Published May 27, 2017

Contributor BSSw team

Dates: May—June, 2016

Overview: This series of webinars presents best practices that help users of HPC systems carry out their software development more productively. This series is designed for HPC software developers who are seeking help in increasing their team’s productivity, as well as facility staff who interact extensively with users.

Resources: slides and video for all presentations: https://www.olcf.ornl.gov/training-event/webinar-series-best-practices-for-hpc-software-developers/

Topics:

  • What All Codes Should Do: Overview of Best Practices in HPC Software Development - Anshu Dubey (ANL)

Abstract: Scientific code developers have increasingly been adopting software processes derived from the mainstream (non-scientific) community. Software practices are typically adopted when continuing without them becomes impractical. However, many software best practices need modification and/or customization, partly because the codes are used for research and exploration, and partly because of the combined funding and sociological challenges. This presentation will describe the lifecycle of scientific software and important ways in which it differs from other software development. We will provide a compilation of software engineering best practices that have generally been found to be useful by science communities, and we will provide guidelines for adoption of practices based on the size and the scope of the project.

Abstract: The process of developing HPC software requires consideration of issues in software design as well as practices that support the collaborative writing of well-structured code that is easy to maintain, extend, and support. This presentation will provide an overview of development environments and how to configure, build, and deploy HPC software using some of the tools that are frequently used in the community. We will also discuss ways in which these and other tools are best utilized by various categories of scientific software developers, ranging from small teams (for example, a faculty member and graduate students who are writing research code intended primarily for their own use) through moderate/large teams (for example, collaborating developers spread among multiple institutions who are writing publicly distributable code intended for use by others in the community).

Abstract: Recently, many tools and workflows have emerged in the software industry that have greatly enhanced the productivity of development teams. GitHub, a site that hosts projects in Git repositories, is a popular platform for open source and closed source projects. GitHub has encoded several best practices into easily followed procedures such as pull requests, which enrich the software engineering vocabularies of non-professionals and professionals alike. GitHub also provides integration to other services (for example, continuous integration such as Travis CI, which allows code changes to be automatically tested before they are merged into a master development branch). This presentation will discuss how to set up a project on GitHub, illustrate the use of pull requests to incorporate code changes, and show how Travis CI can be used to boost confidence that changes will not break existing code.

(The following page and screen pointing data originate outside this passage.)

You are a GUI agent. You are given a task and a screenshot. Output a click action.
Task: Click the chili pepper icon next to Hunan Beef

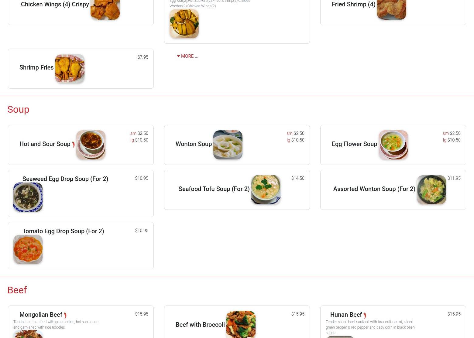click(x=365, y=316)
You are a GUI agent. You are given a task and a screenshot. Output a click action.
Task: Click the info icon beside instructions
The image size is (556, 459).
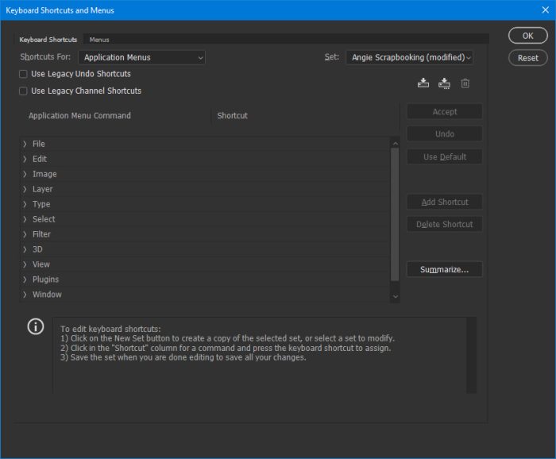tap(36, 326)

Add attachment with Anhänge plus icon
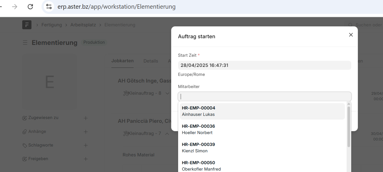tap(85, 132)
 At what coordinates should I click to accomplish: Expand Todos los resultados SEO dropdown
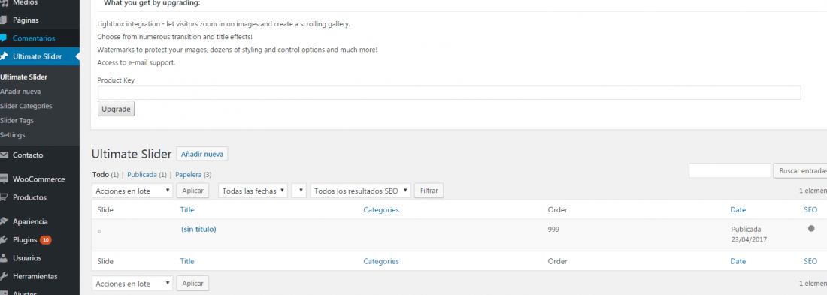tap(361, 191)
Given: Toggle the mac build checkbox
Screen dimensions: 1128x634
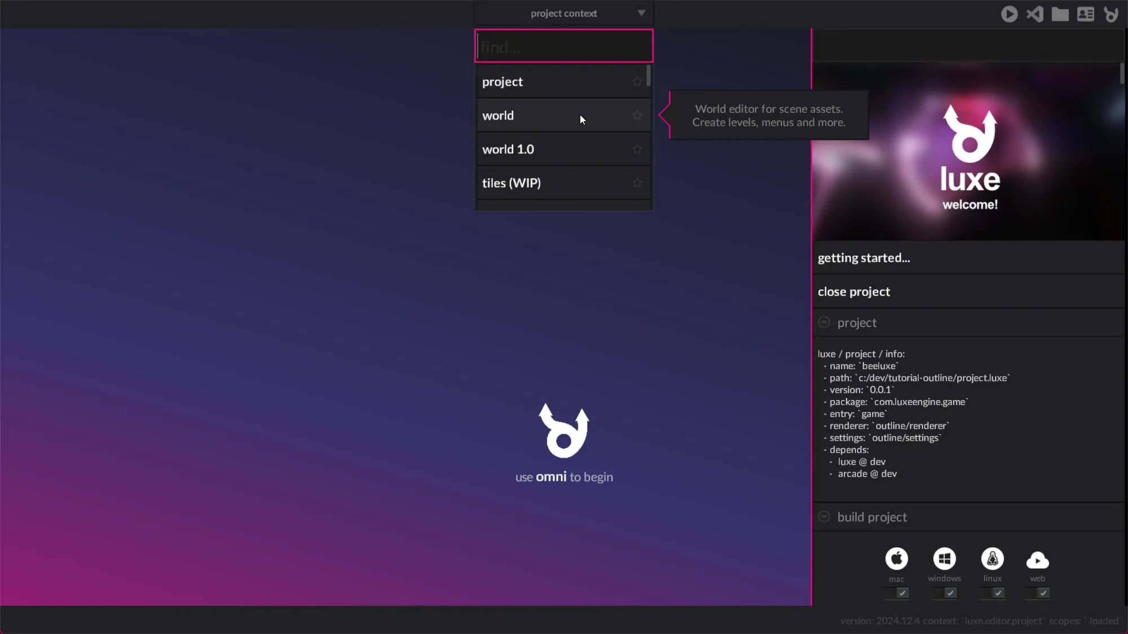Looking at the screenshot, I should (902, 593).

Abstract: Software verification and validation are needed for high-quality and reliable scientific codes. For software with moderate to long lifecycles, a strong automated testing regime is indispensable for continued reliability. Similarly, comprehensive and comprehensible documentation is vital for code maintenance and extensibility. This presentation will provide guidelines on testing and documentation that can help to ensure high-quality and long-lived HPC software. We will present methodologies, with examples, for developing tests and adopting regular automated testing. We also will provide guidelines for minimum, adequate, and good documentation practices depending on the available resources of the development team.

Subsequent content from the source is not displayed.